I) A circular coil with radius 20 cm is placed with it's plane parallel and between two straight

wires P and Q. The coil carries current I = 0.5A . I for coil is in clockwise direction when viewed
from left side. Wire P is located 40 cm to the left of a circular coil and carries current I = 0.2A
while wire Q is located 80 cm to the right of the circular coil and carries current l = 0.6A. Both
I for P and l for Q are in the same directions into the paper.
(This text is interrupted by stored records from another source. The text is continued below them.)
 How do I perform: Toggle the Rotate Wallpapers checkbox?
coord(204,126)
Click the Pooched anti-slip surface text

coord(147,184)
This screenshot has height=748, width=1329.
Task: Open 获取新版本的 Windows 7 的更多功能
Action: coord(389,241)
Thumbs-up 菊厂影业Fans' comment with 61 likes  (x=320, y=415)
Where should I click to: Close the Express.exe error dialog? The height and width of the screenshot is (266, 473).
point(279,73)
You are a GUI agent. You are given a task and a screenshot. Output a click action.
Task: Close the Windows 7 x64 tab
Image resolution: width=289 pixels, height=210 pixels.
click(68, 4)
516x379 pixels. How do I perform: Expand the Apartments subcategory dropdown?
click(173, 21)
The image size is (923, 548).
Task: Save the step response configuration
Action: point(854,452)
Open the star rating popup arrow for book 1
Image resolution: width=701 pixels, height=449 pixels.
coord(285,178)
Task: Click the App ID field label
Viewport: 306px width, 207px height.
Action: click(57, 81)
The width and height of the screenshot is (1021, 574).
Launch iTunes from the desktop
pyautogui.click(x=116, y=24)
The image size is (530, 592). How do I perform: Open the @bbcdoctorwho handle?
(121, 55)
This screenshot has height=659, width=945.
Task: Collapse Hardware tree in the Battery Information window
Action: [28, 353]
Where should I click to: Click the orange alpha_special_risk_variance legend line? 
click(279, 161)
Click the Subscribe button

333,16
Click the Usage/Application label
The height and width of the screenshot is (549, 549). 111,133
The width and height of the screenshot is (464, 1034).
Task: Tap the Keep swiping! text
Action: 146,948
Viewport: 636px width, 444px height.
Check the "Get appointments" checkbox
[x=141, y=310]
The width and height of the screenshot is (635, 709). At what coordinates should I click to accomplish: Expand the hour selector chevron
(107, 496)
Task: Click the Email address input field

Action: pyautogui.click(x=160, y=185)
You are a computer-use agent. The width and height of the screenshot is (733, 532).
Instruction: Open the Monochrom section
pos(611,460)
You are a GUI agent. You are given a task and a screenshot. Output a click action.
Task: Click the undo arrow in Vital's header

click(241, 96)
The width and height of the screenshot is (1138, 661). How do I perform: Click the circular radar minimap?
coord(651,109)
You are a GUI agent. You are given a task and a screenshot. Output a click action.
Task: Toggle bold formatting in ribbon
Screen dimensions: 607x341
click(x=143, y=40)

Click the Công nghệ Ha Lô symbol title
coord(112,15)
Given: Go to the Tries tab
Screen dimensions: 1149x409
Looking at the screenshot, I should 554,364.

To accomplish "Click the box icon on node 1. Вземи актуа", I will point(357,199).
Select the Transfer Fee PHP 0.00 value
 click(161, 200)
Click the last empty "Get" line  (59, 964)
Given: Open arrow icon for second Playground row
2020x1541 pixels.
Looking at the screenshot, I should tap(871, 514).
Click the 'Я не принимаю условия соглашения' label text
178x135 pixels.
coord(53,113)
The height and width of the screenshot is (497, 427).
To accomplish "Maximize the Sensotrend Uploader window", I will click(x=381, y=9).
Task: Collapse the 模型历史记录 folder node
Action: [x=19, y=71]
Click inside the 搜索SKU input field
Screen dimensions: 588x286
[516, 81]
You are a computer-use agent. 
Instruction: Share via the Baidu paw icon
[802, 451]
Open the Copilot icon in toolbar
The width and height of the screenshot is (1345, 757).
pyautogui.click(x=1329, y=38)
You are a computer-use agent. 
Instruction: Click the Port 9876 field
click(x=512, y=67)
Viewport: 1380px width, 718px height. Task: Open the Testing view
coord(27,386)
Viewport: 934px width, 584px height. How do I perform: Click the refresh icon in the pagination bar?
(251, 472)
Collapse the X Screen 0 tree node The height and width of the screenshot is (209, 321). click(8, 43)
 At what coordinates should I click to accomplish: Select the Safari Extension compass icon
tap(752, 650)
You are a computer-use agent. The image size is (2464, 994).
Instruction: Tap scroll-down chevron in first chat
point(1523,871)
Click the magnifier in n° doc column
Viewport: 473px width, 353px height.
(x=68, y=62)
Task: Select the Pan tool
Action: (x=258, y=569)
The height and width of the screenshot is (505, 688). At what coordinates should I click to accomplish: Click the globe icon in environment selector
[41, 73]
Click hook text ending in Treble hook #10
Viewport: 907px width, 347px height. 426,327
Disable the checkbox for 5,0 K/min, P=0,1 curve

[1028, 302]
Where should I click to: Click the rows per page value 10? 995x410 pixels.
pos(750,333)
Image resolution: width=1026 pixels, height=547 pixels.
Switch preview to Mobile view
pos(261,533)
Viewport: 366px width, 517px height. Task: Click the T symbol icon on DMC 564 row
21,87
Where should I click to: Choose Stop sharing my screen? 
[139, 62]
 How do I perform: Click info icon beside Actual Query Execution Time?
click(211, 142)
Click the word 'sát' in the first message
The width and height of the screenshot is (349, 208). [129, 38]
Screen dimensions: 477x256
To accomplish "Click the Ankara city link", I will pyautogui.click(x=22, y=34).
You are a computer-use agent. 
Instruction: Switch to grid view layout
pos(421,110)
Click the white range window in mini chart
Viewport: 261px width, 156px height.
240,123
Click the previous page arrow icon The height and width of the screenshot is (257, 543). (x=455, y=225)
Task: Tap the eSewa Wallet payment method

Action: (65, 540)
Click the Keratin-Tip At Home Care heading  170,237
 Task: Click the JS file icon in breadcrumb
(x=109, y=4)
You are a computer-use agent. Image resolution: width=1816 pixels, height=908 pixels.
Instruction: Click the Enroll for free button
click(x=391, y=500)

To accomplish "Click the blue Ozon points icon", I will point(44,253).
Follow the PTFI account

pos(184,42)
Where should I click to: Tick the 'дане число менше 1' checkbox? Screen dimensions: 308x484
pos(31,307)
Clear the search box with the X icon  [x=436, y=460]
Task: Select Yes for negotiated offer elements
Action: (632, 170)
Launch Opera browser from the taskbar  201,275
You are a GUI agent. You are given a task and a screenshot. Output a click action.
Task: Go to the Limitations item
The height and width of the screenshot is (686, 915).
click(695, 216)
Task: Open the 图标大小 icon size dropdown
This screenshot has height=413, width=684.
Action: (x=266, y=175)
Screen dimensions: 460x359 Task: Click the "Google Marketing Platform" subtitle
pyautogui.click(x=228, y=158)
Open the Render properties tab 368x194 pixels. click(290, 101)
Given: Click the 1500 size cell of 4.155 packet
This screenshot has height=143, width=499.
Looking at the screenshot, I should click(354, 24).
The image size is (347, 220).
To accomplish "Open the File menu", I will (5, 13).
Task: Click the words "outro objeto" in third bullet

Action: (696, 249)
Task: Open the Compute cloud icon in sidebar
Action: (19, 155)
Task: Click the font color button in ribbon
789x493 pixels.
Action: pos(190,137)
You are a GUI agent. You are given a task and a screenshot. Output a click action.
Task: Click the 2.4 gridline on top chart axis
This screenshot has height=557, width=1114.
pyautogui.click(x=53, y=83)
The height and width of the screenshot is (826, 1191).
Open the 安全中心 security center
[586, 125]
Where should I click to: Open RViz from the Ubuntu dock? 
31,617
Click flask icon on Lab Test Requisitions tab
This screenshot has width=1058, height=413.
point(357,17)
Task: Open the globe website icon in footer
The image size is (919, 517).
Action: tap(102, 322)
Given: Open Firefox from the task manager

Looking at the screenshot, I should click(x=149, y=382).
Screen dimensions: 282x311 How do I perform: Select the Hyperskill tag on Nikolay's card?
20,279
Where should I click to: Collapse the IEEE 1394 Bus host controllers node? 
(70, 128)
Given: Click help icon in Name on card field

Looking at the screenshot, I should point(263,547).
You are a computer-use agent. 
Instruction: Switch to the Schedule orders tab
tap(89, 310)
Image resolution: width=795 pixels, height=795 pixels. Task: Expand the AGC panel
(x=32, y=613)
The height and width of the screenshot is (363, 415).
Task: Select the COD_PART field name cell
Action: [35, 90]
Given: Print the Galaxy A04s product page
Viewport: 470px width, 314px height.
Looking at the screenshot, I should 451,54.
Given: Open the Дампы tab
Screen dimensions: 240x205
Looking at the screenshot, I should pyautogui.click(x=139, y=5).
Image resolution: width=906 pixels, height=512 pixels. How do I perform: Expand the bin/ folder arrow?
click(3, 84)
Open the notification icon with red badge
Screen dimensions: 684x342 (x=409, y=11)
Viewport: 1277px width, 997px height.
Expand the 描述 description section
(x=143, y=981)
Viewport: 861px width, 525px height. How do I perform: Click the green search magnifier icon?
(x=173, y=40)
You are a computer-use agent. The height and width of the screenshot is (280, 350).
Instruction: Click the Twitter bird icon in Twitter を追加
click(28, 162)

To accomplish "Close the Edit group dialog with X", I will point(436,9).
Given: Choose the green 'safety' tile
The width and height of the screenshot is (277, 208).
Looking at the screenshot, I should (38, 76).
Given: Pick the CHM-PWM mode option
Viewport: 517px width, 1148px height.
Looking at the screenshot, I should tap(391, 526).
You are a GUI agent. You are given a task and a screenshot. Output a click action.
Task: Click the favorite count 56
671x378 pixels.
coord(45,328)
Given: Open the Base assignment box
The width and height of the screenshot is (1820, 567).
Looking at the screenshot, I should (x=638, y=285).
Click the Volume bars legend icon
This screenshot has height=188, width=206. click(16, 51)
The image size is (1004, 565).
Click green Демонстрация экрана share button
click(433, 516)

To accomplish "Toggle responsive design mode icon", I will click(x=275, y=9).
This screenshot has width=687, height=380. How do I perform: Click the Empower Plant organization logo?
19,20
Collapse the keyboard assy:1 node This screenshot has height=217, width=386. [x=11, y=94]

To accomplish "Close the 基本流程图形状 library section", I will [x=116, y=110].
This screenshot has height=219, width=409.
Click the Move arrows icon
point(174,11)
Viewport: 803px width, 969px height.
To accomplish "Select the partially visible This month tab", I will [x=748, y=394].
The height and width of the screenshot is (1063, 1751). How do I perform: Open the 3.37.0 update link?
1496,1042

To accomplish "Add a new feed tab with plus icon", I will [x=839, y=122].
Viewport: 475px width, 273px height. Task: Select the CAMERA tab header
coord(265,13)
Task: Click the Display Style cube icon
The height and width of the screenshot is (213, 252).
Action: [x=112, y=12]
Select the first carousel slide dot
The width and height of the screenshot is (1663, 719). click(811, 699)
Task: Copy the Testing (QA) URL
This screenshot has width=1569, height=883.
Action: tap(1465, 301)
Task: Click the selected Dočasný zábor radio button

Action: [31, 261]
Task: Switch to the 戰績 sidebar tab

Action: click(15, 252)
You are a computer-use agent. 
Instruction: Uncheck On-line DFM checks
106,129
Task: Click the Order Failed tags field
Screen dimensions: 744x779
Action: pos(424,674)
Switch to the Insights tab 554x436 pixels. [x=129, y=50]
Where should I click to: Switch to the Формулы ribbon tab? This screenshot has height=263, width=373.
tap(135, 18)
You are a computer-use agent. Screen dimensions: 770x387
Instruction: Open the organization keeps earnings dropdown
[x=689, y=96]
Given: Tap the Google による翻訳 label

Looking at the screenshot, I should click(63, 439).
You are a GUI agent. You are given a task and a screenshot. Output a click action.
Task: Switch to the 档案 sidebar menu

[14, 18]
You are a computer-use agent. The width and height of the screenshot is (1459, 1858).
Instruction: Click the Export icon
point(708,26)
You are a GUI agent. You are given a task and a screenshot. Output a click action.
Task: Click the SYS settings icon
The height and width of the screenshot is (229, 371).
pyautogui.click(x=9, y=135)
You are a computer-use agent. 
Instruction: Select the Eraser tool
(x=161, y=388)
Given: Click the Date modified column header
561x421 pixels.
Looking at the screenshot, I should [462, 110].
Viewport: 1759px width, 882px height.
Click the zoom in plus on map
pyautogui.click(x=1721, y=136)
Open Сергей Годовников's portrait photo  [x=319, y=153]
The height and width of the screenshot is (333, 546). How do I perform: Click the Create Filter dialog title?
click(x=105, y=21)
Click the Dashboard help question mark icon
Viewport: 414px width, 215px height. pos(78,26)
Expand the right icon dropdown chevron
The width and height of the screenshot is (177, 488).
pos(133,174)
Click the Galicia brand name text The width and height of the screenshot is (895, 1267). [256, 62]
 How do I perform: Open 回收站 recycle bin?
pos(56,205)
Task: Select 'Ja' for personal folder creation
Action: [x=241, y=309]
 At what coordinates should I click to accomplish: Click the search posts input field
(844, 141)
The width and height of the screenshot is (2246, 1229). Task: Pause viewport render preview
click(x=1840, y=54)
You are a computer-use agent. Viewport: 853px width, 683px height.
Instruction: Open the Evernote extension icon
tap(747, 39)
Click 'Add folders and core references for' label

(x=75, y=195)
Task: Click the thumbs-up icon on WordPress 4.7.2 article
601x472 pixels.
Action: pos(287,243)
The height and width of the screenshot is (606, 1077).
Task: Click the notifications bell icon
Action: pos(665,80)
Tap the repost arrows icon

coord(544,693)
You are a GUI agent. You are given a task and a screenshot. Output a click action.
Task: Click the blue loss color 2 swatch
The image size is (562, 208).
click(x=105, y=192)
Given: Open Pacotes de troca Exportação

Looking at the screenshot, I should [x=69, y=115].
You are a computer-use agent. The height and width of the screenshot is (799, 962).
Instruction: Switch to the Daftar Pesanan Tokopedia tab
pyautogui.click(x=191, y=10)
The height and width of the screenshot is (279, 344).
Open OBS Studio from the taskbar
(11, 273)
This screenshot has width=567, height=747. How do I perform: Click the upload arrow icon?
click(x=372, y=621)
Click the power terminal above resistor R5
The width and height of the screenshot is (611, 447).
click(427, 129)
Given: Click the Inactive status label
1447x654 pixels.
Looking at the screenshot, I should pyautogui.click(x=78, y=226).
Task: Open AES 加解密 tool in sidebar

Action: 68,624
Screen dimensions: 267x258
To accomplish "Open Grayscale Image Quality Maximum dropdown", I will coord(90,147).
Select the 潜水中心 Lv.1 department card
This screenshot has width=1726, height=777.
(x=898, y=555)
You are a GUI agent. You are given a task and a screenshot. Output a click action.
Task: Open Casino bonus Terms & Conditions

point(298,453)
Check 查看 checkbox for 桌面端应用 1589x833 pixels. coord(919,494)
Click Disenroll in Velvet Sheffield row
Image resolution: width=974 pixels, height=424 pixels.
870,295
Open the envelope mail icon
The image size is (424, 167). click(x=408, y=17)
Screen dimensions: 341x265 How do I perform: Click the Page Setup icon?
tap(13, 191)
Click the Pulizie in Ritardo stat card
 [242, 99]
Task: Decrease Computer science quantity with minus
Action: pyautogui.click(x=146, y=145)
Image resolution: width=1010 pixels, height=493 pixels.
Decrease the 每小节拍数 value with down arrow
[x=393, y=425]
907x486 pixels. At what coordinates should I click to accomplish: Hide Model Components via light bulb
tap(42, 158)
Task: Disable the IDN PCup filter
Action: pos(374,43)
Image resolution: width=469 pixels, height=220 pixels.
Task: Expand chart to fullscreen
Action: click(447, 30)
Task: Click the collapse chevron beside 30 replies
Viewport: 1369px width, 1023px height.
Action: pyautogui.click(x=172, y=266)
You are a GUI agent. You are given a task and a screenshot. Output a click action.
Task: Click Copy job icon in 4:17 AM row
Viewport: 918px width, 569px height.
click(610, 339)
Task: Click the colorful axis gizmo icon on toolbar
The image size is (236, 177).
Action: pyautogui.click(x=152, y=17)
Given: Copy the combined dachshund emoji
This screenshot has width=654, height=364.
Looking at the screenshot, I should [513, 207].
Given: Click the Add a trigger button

Determine the resultant of magnetic field at
the centre of a circular coil from the top view.
ii) If the current in wire P is out of the page, determine the resultant of magnetic field at the centre
of a circular coil.
​

Answer 1

`B=15.433\ T` inwards when viewing from the left side.

Step-by-step explanation:

Given:

• radius of the circular loop,
  `r=0.2\ m`

• current in the coil,
  `I_c=0.5\ A`

• Direction of current is clockwise when viewed from left.

• Distance of wire P from the loop,
  `d_p=0.4\ m`

• Distance of wire Q from the loop,
  `d_q=0.8\ m`

• current in each wires P & Q,
  `I=0.2\ A`

Now the magnetic field in coil will be inwards when viewed from left by the Maxwell's right hand thumb rule.

Magnitude is given by:

`B_c=(\mu_0.I_c)/(2R)`

`B_c=(4\pi* 10^(-7)* (0.5))/(2* 0.2)`

`B_c=15.7* 10^(-7)\ T`

Now the effect of magnetic field due to wire P at the center of the loop:

(We get the effective distance as 0.4+0.2=0.6 m)

`B_P=(\mu_0.I)/(2\pi.d_p)`

`B_P=(4\pi* 10^(-7)* (0.2))/(2\pi* 0.6)`

`B_P=6.67* 10^(-8)\ T` coming out of the loop when viewed from left.

Now the effect of magnetic field due to wire Q at the center of the loop:

(We get the effective distance as 0.8+0.2=1 m)

`B_P=(\mu_0.I)/(2\pi.d_q)`

`B_P=(4\pi* 10^(-7)* (0.2))/(2\pi* 1)`

`B_P=4* 10^(-8)\ T` going in to the loop when viewed from left.

Now the net resultant effect all the magnetic fields:

`B=B_c-B_P+B_Q`

`B=15.7-0.667+0.4`

`B=15.433\ T` inwards when viewing from the left side.